Le Québec et l'Ontario craignent que leurs importantes réductions d'émissions de gaz à effet de serre donnent un passe-droit à l'Alberta, qui pourra en profiter pour augmenter substantiellement les siennes et ce, avec la complicité d'Ottawa.

Transportant leur colère à Copenhague, en marge de la Conférence sur le climat, les gouvernements Charest et McGuinty ont exhorté le fédéral à lutter avec plus de vigueur contre les changements climatiques, l'enjoignant à revoir à la hausse son objectif de réduction des émissions à l'horizon 2020.

Le cas contraire, tous les efforts des deux plus importantes provinces au pays seront annulés par le laxisme de certaines autres, nommément l'Alberta et la Saskatchewan, ont-ils fait valoir il y a un peu plus d'une heure.

«L'ambition des uns ne peut être un laissez-passer pour les autres, a lancé la ministre québécoise de l'Environnement, Line Beauchamp. Le Canada doit et peut avoir une cible plus ambitieuse.» Si la ministre Beauchamp s'est gardée d'attaquer directement le gouvernement Harper, se contentant de l'inciter à en faire plus, son homologue ontarien, John Gerretsen, est allé plus loin en reconnaissant que la position de son pays était «une source d'embarras» lors des rencontres internationales.

«Comme Canadiens, c'est sûr que chaque prix fossile (ce prix remis quotidiennement par les écologistes internationaux au pays ayant le plus nui aux négociations) est une source d'embarras», a-t-il lâché.

La conférence de presse organisée en soirée, dimanche, avait pour objectif de souligner la «grande collaboration» du Québec et de l'Ontario dans la lutte contre les changements climatiques, ainsi que leurs cibles respectives de 20% et de 15% de réduction de leurs émissions. Mais il n'a fallu qu'une question des journalistes pour réveiller la colère des ministres contre Ottawa, qui ne propose qu'une réduction de 3% sous leur niveau de 1990 (20% sous leur niveau de 2006).

D'abord parce que les deux provinces considèrent que la timide cible du fédéral à l'horizon 2020 permet aux provinces pétrolières d'accroître leurs émissions au cours des prochaines décennies. Ensuite parce qu'Ottawa entend réduire les émissions par rapport à leur niveau de 2006, plutôt que de 1990, comme le reste de la communauté internationale.
◆ ◆ ◆ ◆ ◆ ◆ ◆
• EXERCICE PROPOSÉ A: Renvoyez chaque ligne des enregistrements ci-dessous où figure la chaîne «bottom». Respectez la casse.
◆ ◆ ◆ ◆ ◆ ◆ ◆
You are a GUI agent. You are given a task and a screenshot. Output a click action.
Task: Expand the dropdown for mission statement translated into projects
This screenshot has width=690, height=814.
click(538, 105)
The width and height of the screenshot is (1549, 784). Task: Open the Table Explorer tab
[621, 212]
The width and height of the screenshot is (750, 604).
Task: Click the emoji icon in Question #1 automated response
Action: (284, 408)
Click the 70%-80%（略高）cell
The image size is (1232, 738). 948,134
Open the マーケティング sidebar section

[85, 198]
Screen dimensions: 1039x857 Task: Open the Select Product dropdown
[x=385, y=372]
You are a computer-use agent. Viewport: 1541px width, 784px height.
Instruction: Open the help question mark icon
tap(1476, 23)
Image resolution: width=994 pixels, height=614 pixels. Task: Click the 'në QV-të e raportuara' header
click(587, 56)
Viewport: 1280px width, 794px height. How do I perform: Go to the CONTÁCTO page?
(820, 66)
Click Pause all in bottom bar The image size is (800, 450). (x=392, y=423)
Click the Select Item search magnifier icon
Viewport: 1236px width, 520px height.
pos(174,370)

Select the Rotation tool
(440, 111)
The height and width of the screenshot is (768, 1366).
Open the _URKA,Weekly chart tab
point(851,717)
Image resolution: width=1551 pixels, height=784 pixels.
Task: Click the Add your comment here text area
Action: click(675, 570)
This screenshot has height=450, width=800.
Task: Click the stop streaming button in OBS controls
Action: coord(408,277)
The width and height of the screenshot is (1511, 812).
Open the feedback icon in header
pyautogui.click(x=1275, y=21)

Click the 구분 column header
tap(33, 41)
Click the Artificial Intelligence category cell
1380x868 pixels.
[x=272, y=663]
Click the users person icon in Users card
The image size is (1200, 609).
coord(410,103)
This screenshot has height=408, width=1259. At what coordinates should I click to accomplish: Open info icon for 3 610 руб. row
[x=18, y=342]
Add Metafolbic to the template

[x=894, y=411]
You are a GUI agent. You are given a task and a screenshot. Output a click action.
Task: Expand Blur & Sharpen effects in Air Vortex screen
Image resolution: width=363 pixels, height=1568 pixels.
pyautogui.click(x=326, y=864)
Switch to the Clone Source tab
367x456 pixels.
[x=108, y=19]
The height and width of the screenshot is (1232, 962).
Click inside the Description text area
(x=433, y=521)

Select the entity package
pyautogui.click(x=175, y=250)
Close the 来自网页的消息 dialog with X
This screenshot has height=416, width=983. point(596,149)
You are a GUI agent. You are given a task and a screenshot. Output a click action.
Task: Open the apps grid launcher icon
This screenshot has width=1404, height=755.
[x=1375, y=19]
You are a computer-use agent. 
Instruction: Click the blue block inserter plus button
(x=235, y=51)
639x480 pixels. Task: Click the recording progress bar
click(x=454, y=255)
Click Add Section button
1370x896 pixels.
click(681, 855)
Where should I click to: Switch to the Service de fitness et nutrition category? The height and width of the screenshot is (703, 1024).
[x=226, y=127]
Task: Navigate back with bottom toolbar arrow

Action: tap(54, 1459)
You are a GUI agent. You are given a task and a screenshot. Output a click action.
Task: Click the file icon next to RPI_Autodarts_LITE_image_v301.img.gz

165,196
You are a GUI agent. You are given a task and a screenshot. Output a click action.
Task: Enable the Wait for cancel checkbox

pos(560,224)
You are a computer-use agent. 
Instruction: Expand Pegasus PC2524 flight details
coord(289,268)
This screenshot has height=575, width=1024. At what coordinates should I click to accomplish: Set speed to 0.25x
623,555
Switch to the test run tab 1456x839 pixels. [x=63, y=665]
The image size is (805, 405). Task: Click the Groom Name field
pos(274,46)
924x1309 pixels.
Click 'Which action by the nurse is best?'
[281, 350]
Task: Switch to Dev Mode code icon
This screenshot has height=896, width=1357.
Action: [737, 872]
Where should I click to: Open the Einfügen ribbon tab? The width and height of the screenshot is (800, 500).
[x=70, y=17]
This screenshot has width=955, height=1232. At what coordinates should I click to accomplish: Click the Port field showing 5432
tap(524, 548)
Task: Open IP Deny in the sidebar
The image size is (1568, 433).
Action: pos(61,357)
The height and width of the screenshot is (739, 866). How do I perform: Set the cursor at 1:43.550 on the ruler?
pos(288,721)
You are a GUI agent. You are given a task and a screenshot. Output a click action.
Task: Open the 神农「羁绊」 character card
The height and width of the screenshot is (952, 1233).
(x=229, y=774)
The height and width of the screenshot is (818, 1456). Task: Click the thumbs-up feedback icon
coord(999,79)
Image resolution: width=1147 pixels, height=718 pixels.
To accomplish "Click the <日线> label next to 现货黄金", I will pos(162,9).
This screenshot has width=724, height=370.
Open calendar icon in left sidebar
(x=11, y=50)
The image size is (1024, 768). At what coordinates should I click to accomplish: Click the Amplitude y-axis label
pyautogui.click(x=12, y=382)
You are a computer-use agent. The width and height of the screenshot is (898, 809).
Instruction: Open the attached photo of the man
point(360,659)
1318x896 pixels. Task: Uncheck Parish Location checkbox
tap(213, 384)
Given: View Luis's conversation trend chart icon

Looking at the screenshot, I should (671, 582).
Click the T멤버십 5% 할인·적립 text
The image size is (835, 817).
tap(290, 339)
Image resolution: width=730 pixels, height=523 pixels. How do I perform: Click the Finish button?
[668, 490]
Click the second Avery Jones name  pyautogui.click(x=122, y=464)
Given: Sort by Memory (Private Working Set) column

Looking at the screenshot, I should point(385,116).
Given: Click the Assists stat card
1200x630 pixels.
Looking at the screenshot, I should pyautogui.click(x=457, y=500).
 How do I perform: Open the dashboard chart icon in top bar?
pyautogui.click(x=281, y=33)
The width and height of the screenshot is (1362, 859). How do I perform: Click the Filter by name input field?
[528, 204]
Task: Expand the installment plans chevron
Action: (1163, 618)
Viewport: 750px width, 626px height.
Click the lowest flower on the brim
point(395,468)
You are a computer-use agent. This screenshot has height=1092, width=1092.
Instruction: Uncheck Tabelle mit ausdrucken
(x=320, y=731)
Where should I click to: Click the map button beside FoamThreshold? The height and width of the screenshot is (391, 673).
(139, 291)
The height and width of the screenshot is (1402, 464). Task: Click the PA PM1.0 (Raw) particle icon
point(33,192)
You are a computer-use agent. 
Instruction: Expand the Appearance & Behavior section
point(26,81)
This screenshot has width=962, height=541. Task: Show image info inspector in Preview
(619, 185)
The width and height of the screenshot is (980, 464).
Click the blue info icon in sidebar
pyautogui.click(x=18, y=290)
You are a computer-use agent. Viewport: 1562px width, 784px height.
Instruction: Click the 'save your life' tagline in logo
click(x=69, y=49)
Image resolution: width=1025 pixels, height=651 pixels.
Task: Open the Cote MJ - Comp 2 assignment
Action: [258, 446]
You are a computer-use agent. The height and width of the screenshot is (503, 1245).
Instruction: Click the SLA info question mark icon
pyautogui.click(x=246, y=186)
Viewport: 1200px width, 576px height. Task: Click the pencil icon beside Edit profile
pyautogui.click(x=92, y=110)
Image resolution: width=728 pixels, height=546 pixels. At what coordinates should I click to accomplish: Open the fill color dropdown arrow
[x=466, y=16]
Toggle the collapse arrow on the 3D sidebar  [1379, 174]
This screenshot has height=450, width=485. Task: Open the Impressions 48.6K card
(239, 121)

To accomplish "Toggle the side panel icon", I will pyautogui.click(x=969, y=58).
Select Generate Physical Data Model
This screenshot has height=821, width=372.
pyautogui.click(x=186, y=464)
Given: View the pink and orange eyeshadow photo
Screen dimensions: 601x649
◆ ◆ ◆ ◆ ◆ ◆ ◆
• EXERCICE PROPOSÉ B: D'après l'article sur les émissions de gaz à effet de serre plus haut, pour quelles raisons le Québec et l'Ontario reprochent-ils à Ottawa sa cible de réduction à l'horizon 2020 ?

• CORRIGÉ A:
Click Pause all in bottom bar The image size is (800, 450). (x=392, y=423)
Task: Navigate back with bottom toolbar arrow

• CORRIGÉ B: Les deux provinces estiment que cette cible timide permet aux provinces pétrolières d'accroître leurs émissions au cours des prochaines décennies. Ces hausses annuleraient leurs propres efforts. Elles reprochent aussi à Ottawa de mesurer la réduction par rapport au niveau de 2006 plutôt qu'à celui de 1990, comme le fait le reste de la communauté internationale.